The adult human skull rests on the superior end of the vertebral column and contains several cavities that house the brain and sensory organs.

a. Cranial Bones - are all interlocked by sutures and enclose and protect the brain and the sensory organs of sight, hearing and balance.

i. Frontal bone / forehead forms the forehead and roof of the nasal cavity.

ii. Parietal bones (2) form superior sides of the cranium and the roof of the cranium.

iii. Temporal bones (2) form inferior sides of the cranium and part of the cranial floor.

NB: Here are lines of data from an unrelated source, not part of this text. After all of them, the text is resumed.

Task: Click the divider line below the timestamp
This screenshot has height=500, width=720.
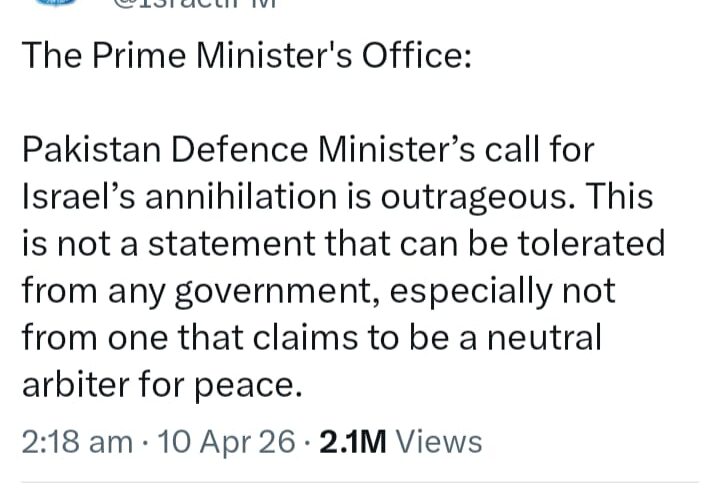Action: click(360, 482)
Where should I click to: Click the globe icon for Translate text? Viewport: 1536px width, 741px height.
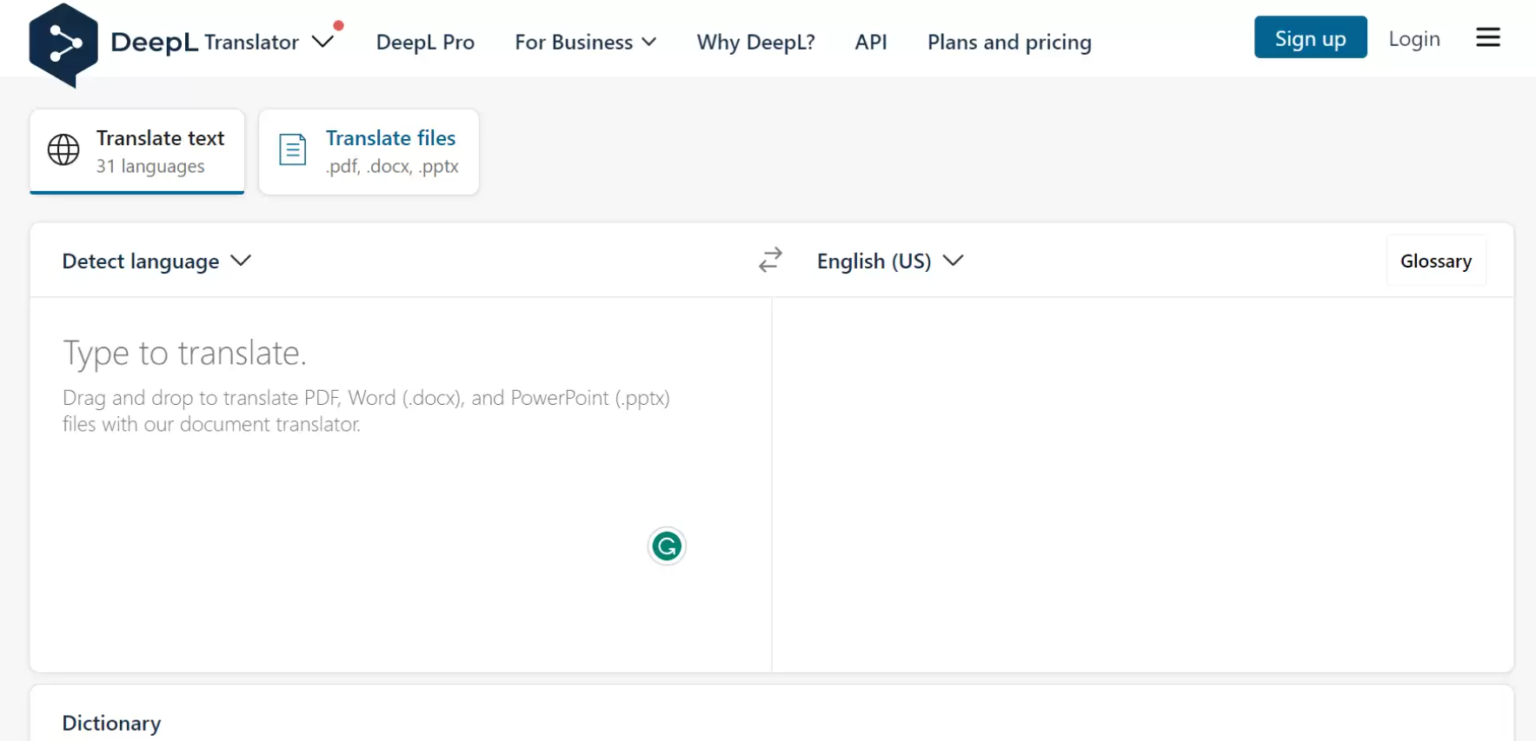(64, 151)
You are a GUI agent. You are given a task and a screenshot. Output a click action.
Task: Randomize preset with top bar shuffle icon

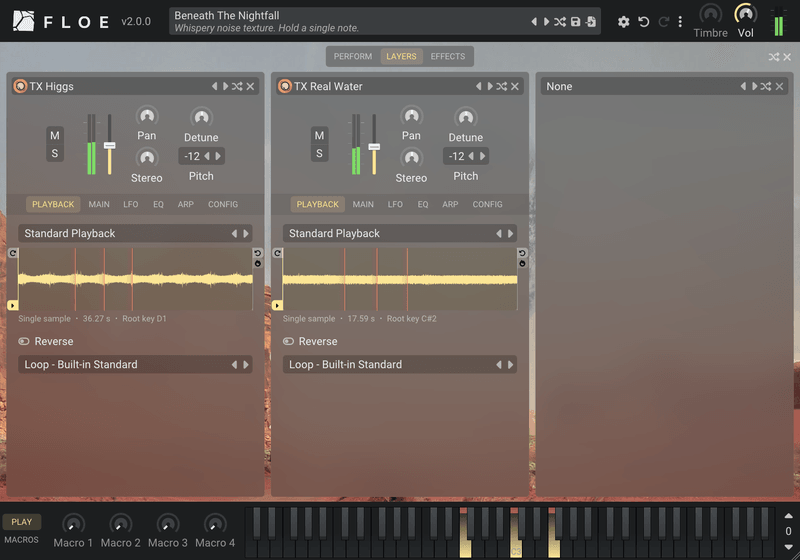(560, 22)
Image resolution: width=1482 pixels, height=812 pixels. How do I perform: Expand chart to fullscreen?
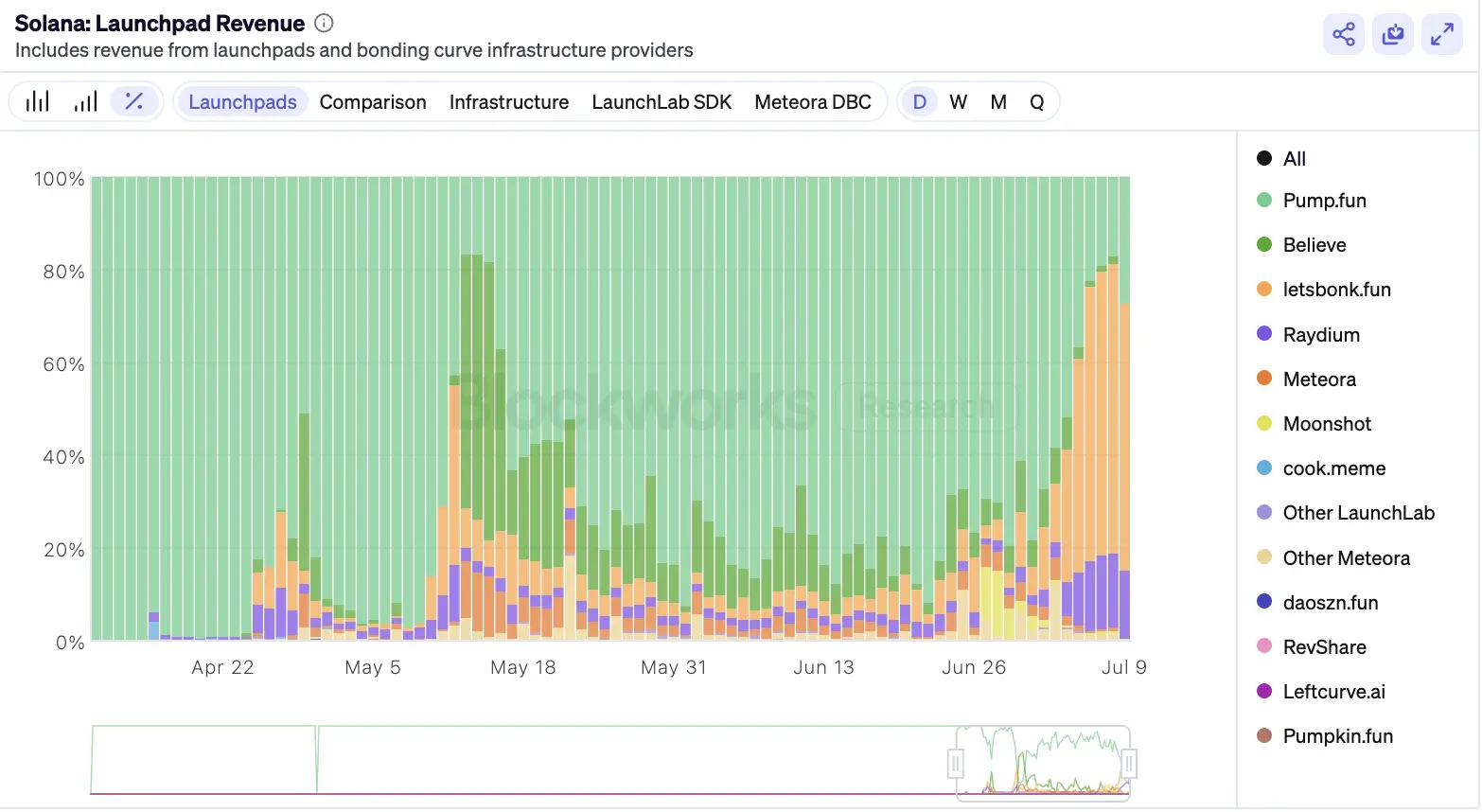[x=1441, y=35]
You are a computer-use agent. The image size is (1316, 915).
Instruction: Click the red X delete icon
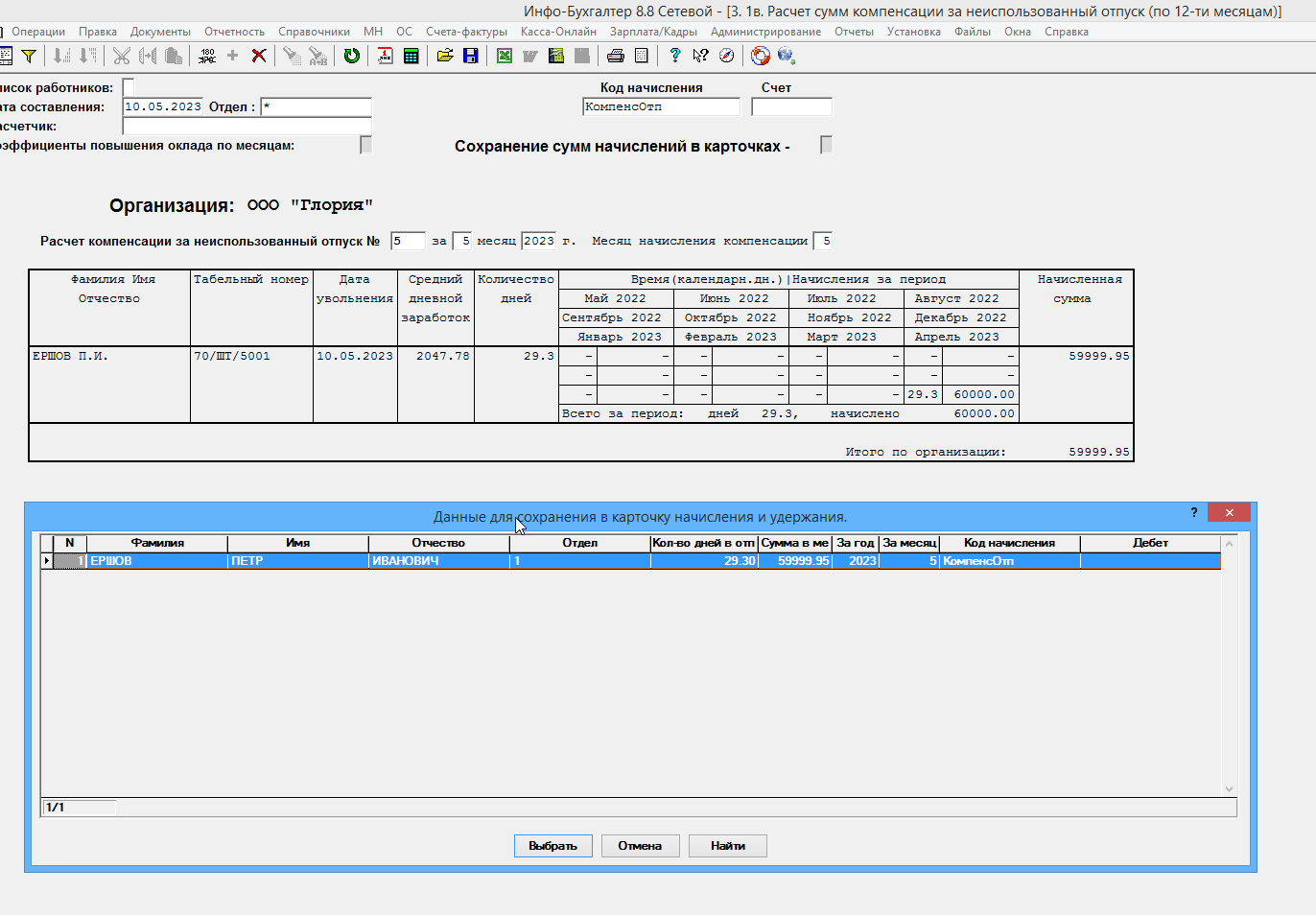pos(259,56)
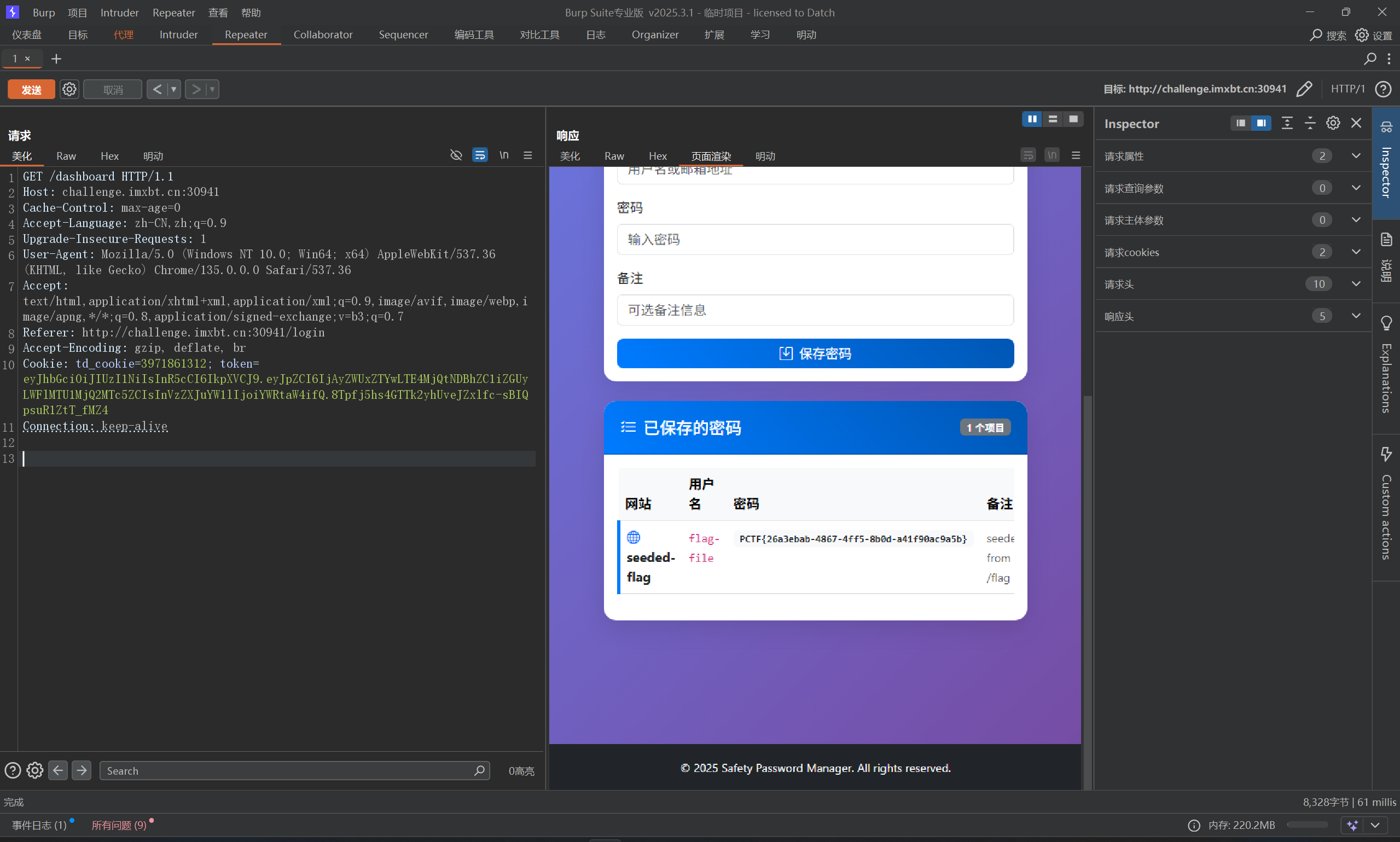This screenshot has height=842, width=1400.
Task: Expand the 响应头 section
Action: click(1356, 316)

iv. Occipital bone forms the posterior portion of the skull and the prominent portion of the base of the cranium.

v. Sphenoid bone is the "keystone" of the cranial floor as it articulates with all other cranial bones and forms the anterior base of the cranium.

vi. Ethmoid bone forms the roof of the nasal cavity.

b. Facial Bones - form the framework and basic shape for the face.

i. Maxilla / upper jaw (2) articulates with every bone of the face.

ii. Palatine bones (2) form the posterior portion of the hard palate which separates the upper nasal cavity from the lower oral cavity.

iii. Zygomatic bones / cheekbones (2) articulates with the temporal bone forming the zygomatic arch.

iv. Lacrimal bones (2) are the smallest bones of the face and allow the passage of tear ducts into the nasal cavity.

v. Nasal bones / nose (2) forms the bridge of the nose.

vi. Inferior Nasal Concha (2) form portions of the lateral walls of the nasal cavities and allows for circulation and filtration of air before it passes into the lungs.

vii. Vomer bone forms the inferior and posterior part of the nasal septum.

viii. Mandible / lower jaw is the only moveable bone of the skull.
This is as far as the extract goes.